Home Science A microscopic topographic map of cellular function

A microscopic topographic map of cellular function

A decade of research leads MU scientists to a better understanding of how materials move out of cells.

In a new study, scientists from the University of Missouri have mapped how materials in cells travel. They determined the mechanisms underlying protein translocation remains a major unsolved problem.

Gavin King, an associate professor of physics in the MU College of Arts and Science and joint associate professor of biochemistry said, “Proteins are like vehicles that can carry information and materials in cells. We focused on the cells of E.coli, which have two membranes. We observed that when proteins exit the cell’s inner membrane, the cell adjusts the way it transfers the protein through the channel depending on the type of protein being transported.”

Scientists primarily verified the transportation function of E.coli cells outside their natural environment. They then sent the samples to study the movement of the E.coli proteins using an atomic force microscope. Using the microscope, scientists were able to detect the movement of proteins in a fluid environment that closely resembles their natural environment.

Gavin King and a team of scientists used this atomic force microscope, bottom right, to study the movement of the E.coli proteins. Unlike previous studies where proteins were frozen, the atomic force microscope allows researchers to observe the proteins moving in a fluid environment that closely resembles their natural environment. Credit: University of Missouri
Gavin King and a team of scientists used this atomic force microscope, bottom right, to study the movement of the E.coli proteins. Unlike previous studies where proteins were frozen, the atomic force microscope allows researchers to observe the proteins moving in a fluid environment that closely resembles their natural environment.

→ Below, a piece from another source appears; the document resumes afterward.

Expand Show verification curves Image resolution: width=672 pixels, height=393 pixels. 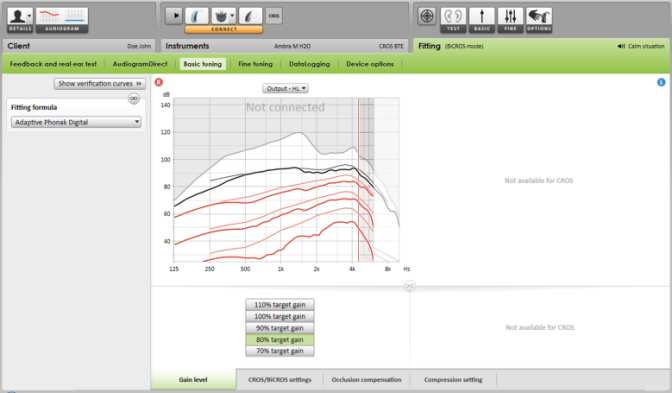tap(99, 84)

Credit: University of Missouri

King said, “Before our study, there were two ways of describing how proteins moved across the cell membrane—either a piston-live movement similar to a car’s engine, or a more perpetual motion known as the Brownian ratchet. Neither model accounted for the differences based on the type of protein being transported. Just as different types of vehicles move differently so do different types of proteins. The maps we made to depict the proteins’ movement suggest nature might be more complex than previously thought.”

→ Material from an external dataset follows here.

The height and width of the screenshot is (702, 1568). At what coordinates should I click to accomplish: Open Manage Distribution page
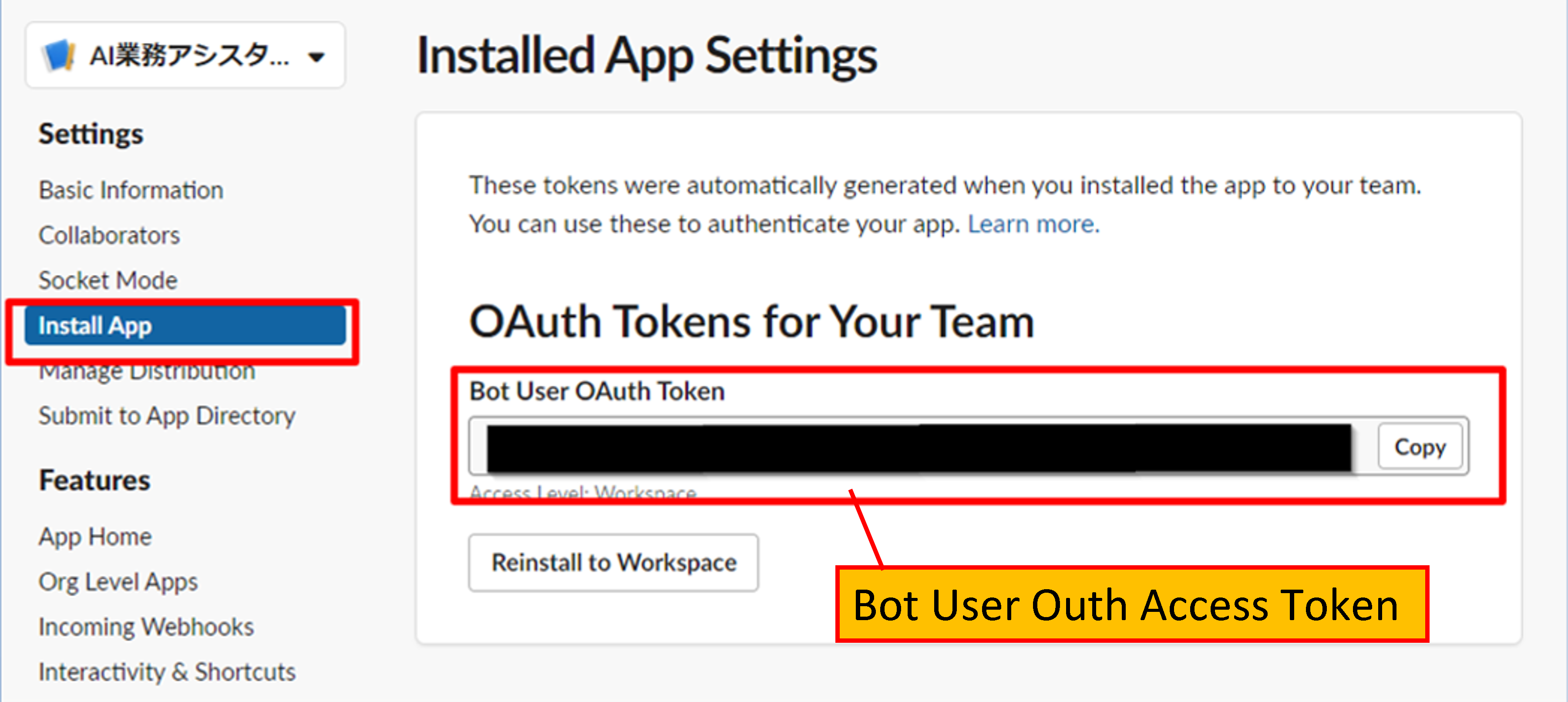(147, 372)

A team of researchers including Gavin King is challenging prior theories about how material leaves the inside of an E.coli cell. This discovery could have important implications for how we treat diseases. Credit: University of Missouri
A team of researchers including Gavin King is challenging prior theories about how material leaves the inside of an E.coli cell. This discovery could have important implications for how we treat diseases. Credit: University of Missouri

The study offers fundamental knowledge of how a cell sends and receives material and information. For example, how drugs pass through membranes to affect a cell.

While other cells besides E.coli may not have E.coli’s exact protein transportation system, King said a similar system exists in all cells.

The study is published in the journal of Science Advances.